Compito assegnato a –
Ridimensionate le registrazioni riportate dopo il testo trascrivendone di nuovo tutte le righe, richieste comprese. Moltiplicate per 1,15 ogni numero delle risposte, cioè le coordinate, senza toccare le richieste né i loro campioni di formato, arrotondate all'intero (i valori a metà per eccesso) e omettete le immagini.

Estratto del documento –

********************

Questa cosa la stanno dicendo in troppi, e sempre più dall'estero. Furono i "funzionari europei" a chiedere la testa di Berlusconi e nel novembre del 2011 la ottennero.
Rivelata da Friedman la cosa è stata poi tacitata come pettegolezzo senza prove, anche perché le date non piacevano, con il Presidente Napolitano che contatta Monti già a giugno 2011, quindi quando lo spread ancora non ha iniziato ad incendiarsi. Poi c'è stata l'intervista all'ex premier spagnolo Zapatero, quindi il Financial Times e coevo a quest'ultimo l'uscita del libro di memorie dell'ex ministro del tesoro americano, Tim Geithner, il quale racconta come la proposta fu declinata dagli USA di Obama. 
Oggi, quelli di Bruxelles dicono che sarebbe vero il contrario : gli americani volevano che l'Italia accettasse l'aiuto del Fondo monetario, con tutto quello che ciò avrebbe comportato in limitazioni di sovranità (userei a questo punto il termine "ulteriori", perché comunque ce n'erano e ce ne sono, e di stringenti), e di fronte al rifiuto di Berlusconi, erano loro che lo volevano via da Palazzo Chigi.  
Mi pare evidente che la contestazione europea valga una conferma, o gli uni, o gli altri, discussero alle spalle del governo italiano in carico perché lo stesse cadesse : gli amici occidentali, ponendosi il problema italiano, cosa legittima, volevano decidere il defenestramento del premier eletto, e invece questo aspetto lo è molto meno.

********************

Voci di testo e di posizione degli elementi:
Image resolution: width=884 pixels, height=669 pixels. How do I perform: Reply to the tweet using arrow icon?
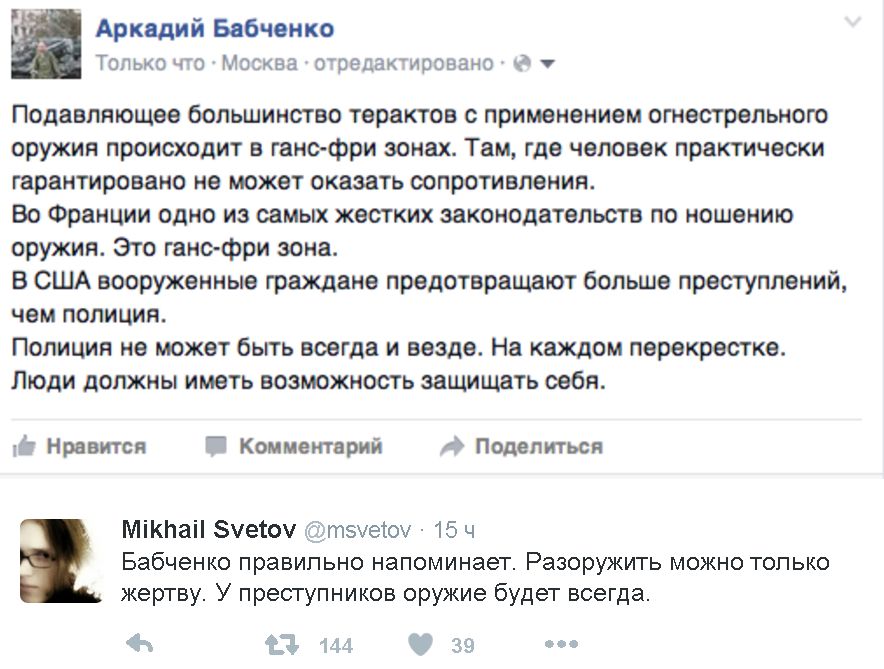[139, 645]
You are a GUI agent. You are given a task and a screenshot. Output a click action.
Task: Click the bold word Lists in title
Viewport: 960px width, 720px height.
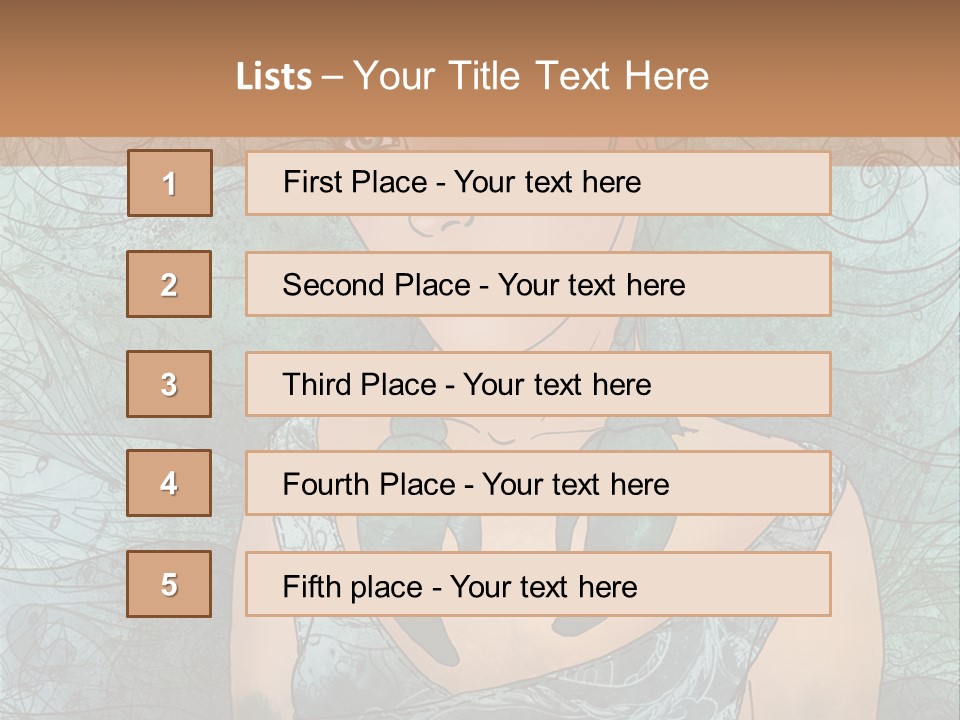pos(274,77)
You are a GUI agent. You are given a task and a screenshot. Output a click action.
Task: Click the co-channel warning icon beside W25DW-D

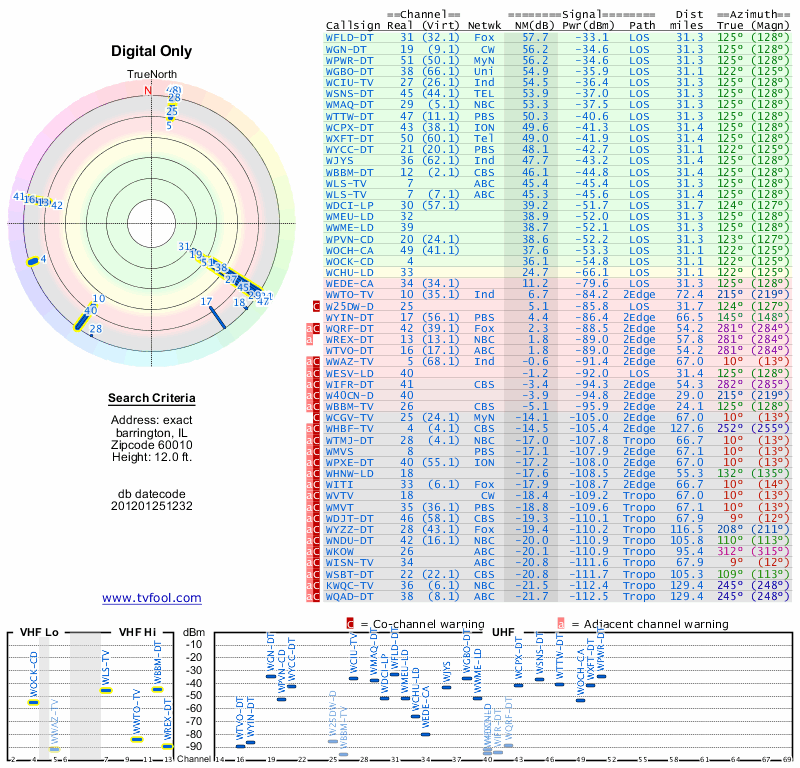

********************

Compito assegnato b –
Secondo l'estratto del documento, in quale mese e anno i "funzionari europei" ottennero la testa di Berlusconi?

Risposta a –
Image resolution: width=884 pixels, height=669 pixels. How do I perform: Reply to the tweet using arrow icon?
[160, 742]
You are a GUI agent. You are given a task and a screenshot. Output a click action.
Task: Click the bold word Lists in title
Viewport: 960px width, 720px height.
pos(315,89)
You are a GUI agent. You are given a task and a screenshot. Output a click action.
Task: Click the co-channel warning icon beside W25DW-D

Risposta b –
Nel novembre del 2011.